The current FR 2248 authorized panel size is 70 finance companies. The reporting panel for the FR 2248 will be drawn from the sample of finance companies that respond to the Census of Finance Companies (FR 3033p; OMB No. 7100-0277). With the proposed revisions, the authorized panel size would increase to 150 finance companies.


Frequency


The Federal Reserve will retain the monthly frequency, with some data items continuing to be reported only for the quarter-end months.


Consultation Outside the Agency


On November 6, 2013, the Federal Reserve published a notice in the Federal Register (78 FR 66714) requesting public comment for 60 days on the extension, with revision, of this information collection. The comment period for this notice expired on January 6, 2014. The Federal Reserve did not receive any comments. On January 15, 2014, the Federal Reserve published a final notice in the Federal Register (79 FR 2658) implementing the revisions as proposed, effective with the January 31, 2014, report date.


Time Schedule for Information Collection and Publication


The majority of survey respondents submit their FR 2248 data monthly to the Federal Reserve Banks. Other finance companies in the panel submit their data directly to the Board on a monthly basis. Respondents submit quarterly data for quarter-end months only. To help ease the reporting burden on respondents, any semiannual special addendum questions would be sent to the respondents approximately three weeks in advance of the report as-of date. This advance notice would allow the respondents to submit the addendum data along with their regular monthly data. The data are edited and transmitted to the Board for central processing. All data are due at the Board on the 18th business day after the end of the month. Aggregate data are published in the Board's monthly statistical releases Consumer Credit (G.19) and Finance Companies (G.20), in the quarterly statistical release Flow of Funds Accounts of the United States (Z.1), and in the Federal Reserve Bulletin (Tables 1.51, 1.52, and 1.55).


Sensitive Questions


This collection of information contains no questions of a sensitive nature, as defined by OMB guidelines.


Legal Status


The Board's Legal Division has determined that the FR 2248 is authorized by law (12 U.S.C. §225(a)) and is voluntary. Individual respondent data are confidential under section (b)(4) of the Freedom of Information Act (5 U.S.C. §552).

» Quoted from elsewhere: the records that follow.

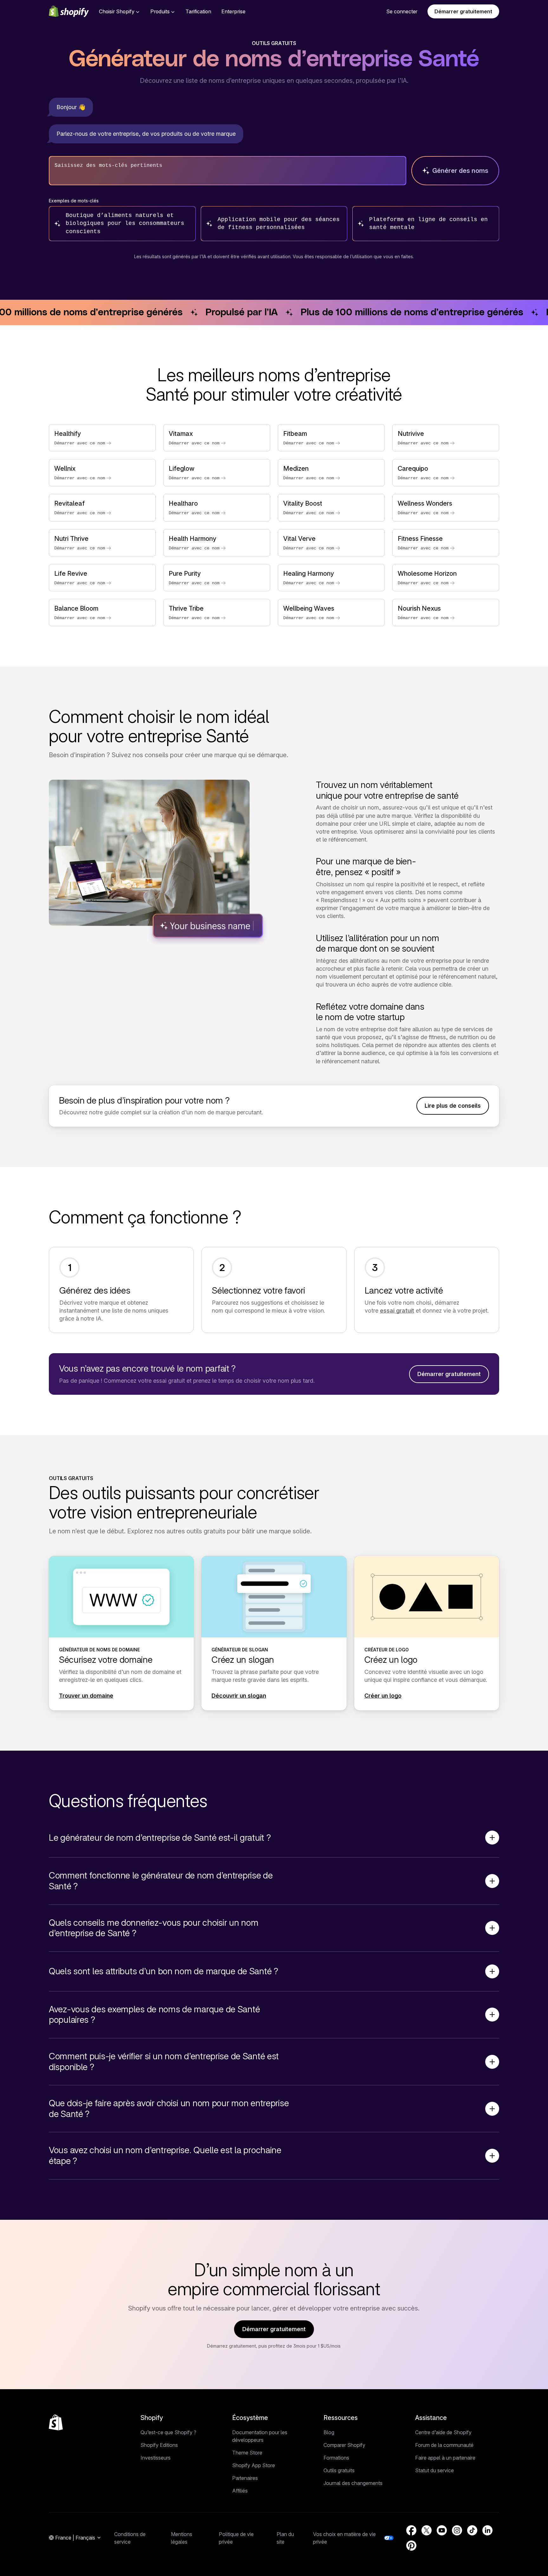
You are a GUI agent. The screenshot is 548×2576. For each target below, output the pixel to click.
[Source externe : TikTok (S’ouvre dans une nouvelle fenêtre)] (472, 2530)
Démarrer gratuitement (463, 11)
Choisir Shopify (116, 11)
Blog (328, 2432)
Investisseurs (155, 2458)
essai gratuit (397, 1310)
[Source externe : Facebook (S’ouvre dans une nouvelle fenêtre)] (411, 2530)
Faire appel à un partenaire (445, 2458)
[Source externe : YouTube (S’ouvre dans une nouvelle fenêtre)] (442, 2530)
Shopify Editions (159, 2445)
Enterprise (233, 11)
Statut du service (434, 2470)
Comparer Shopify (344, 2445)
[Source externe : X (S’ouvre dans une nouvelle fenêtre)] (426, 2530)
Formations (336, 2458)
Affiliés (240, 2491)
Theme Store (247, 2452)
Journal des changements (352, 2483)
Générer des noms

Estimate of Respondent Burden


The following table shows estimates of the burden imposed by the Federal Reserve System on the domestic finance companies that participate in the FR 2248. It is estimated that the proposed revisions to the FR 2248 would increase the reporting burden from 350 hours to 750, an increase of 400 hours. The burden increase is attributed to the increase in the panel size from 70 respondents to 150 respondents. The Federal Reserve believes burden associated with breaking out student loan items would be mitigated by the consolidation of two liability line items. The FR 2248 information collection represents less than 1 percent of total Federal Reserve System paperwork burden.


FR 2248

Number

of

respondents4

Annual

frequency

Estimated average time

per response

Estimated

annual

burden hours

Current





Monthly

70

8

20 minutes

187

Quarterly

70

4

30 minutes

140

Addendum

70

2

10 minutes

23

Total




350

Proposed





Monthly

150

8

20 minutes

400

Quarterly

150

4

30 minutes

300

Addendum

150

2

10 minutes

50

Total




750

Change




+400


The total cost to the public is estimated to increase from the current level of $17,465 to $37,425 for the revised FR 2248.5

Estimate of Cost to the Federal Reserve System


The cost to the Federal Reserve System for collecting and processing this report is estimated to be $44,200, with a one-time implementation cost of $12,400.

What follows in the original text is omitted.